The last Git command you need to know is pull. This lets you fetch any update from the remote repo and merge it with the local repo. For instance, after you have cloned your remote repo, someone has made an update to the remote repo on some branch. Now you need to fetch these changes and merge with your local repo so that you are up to date on this new change.
Let’s say after I added a for-loop to the Python code file, someone added a for-loop to the Java code file as mine is without a for-loop:
I can update my local repo using the pull command. All you have to do is type git pull origin <branch-name>
This will update my local repo. Now even I have a for-loop in my Java file!
With GitHub, you can explore anybody’s repository. That’s the beauty of open-source, right? There will be times when you will genuinely like someone’s project and would be tempted to contribute to it. Or if you want to suggest fixes to someone’s project, it is better to make those fixes and then send a pull request so that you can contribute to their project.
This can be achieved by a process called forking.
To fork someone’s repository, head to the repository page and on the top, click Fork. This will create a copy of the repository in your account.
I have forked Analytics Vidhya’s Data Science Hacks repo. Do check it out. It’s a great repo for all the data science hacks that you will ever need for greater efficiency!
Now you can clone this repository onto your local machine, make the changes you want to make or the features you want to add, and push it to your remote copy.
Finally, you can request the creator of the project to accept the fixes that you have made or the new features you added. This is called a pull request.
When you navigate to the repository in your profile, you will see an option called ‘New pull request‘:
Click that button and GitHub will take you to the next page where it will show you the branches you want the original creator to merge:
Once you create a pull request, you will be prompted to define the changes that you made to the original creator’s repository. You can provide as much description as you want about the changes that you made. And finally, send the pull request.
Now the ball is in the original creator’s court. Either they will accept your changes and merge it with their branch in which case congratulations as you just made an open-source contribution and you should be proud of yourself! But even if they don’t, don’t be heartbroken There are a plethora of other open-source projects waiting for your attention. So move on and keep making those contributions!
If you are looking to contribute to an open-source project and don’t know where to start, you can start with the repo that I created for this article – “Hello-world”. Clone it, make changes to it, and send pull requests. I will accept all of them! Let’s make it a one-stop-shop to learn every programming language!
We have really covered a lot here, and if you have patiently implemented everything that I did in the article, give yourself a pat on the back. You deserve it!
But this is really just the tip of the iceberg. There is a lot more to Git & GitHub than what I covered in this article. If you want repositories to explore and contribute to, I recommend going through this article which has a list of some of the most innovative machine learning GitHub projects.

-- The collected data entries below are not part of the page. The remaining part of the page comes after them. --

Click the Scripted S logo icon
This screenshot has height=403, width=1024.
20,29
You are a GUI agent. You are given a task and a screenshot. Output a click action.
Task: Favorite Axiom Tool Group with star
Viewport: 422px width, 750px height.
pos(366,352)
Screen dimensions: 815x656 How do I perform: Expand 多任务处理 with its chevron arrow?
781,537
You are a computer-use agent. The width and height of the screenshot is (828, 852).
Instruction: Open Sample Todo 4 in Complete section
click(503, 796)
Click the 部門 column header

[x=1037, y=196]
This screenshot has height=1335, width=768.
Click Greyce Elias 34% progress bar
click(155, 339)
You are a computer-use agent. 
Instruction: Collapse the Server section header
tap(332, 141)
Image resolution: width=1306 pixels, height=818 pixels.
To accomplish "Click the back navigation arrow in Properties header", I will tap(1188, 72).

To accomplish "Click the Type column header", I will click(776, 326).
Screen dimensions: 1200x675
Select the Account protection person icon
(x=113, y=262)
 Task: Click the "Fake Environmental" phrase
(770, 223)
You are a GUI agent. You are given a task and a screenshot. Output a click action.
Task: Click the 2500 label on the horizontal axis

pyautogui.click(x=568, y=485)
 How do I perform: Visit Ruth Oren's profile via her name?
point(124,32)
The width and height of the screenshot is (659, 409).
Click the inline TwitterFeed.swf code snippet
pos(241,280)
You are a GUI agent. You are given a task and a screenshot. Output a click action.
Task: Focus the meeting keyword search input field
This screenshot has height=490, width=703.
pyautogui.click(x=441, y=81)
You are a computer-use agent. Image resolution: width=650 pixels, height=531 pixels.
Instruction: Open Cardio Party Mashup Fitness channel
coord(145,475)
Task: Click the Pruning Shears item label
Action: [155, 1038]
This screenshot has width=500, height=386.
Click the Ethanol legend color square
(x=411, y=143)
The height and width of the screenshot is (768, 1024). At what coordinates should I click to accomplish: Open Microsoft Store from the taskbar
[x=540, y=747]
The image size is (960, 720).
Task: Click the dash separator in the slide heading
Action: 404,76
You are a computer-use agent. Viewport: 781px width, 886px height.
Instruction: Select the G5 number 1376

Excellent article. Most of the Got tutorials get far too technical for a new user and they often leave the reader as confused as they were before. Your article was easy to understand and follow.
Thanks Scott. Glad you found it useful.
I use git and github a lot. This article deserves attention. Great work.. I would suggest you to create a article on submodules in github. There is hardly any clear guide for submodules.
Thank you, Jay. That's a good suggestion, I will surely consider writing an article on that.
Very Detailed Explanation !! I am a Data Science Enthusiast and this article gave me wide knowledge of how i am going to create projects in near future ! I have bookmarked this article ! Great Work !! Thanks !!
Excellent post. Easy to catch for newbies like myself.
Thanks, Arjun. Really glad to hear that you found it useful!